* _Assignment_
This calls for a word-for-word copy of all the data, with each picture removed.

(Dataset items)
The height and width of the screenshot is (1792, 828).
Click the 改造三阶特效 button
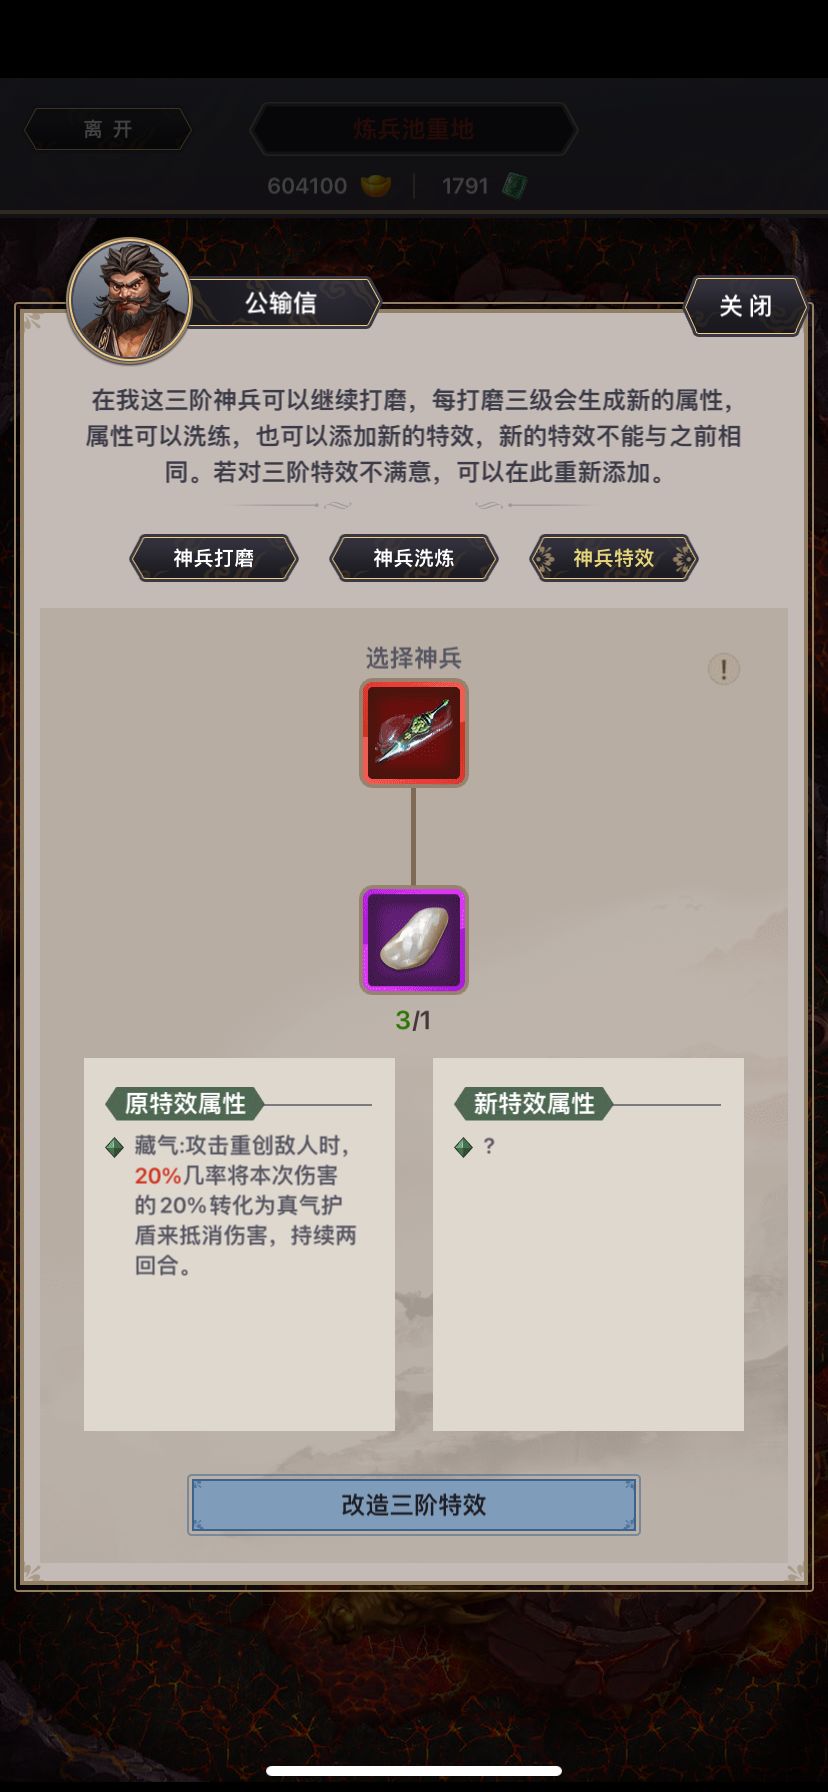tap(414, 1505)
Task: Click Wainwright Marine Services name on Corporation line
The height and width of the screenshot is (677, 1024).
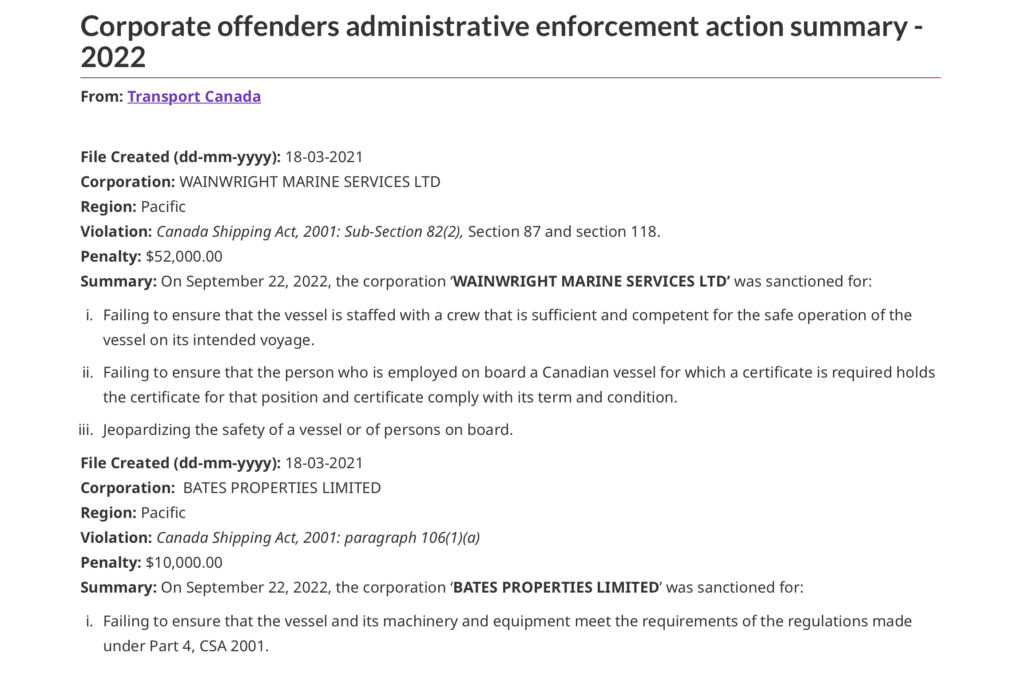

* _Task answer_
The height and width of the screenshot is (1792, 828).
Click the 改造三阶特效 button
tap(414, 1505)
Task: Click Wainwright Marine Services name on Corporation line
The height and width of the screenshot is (677, 1024).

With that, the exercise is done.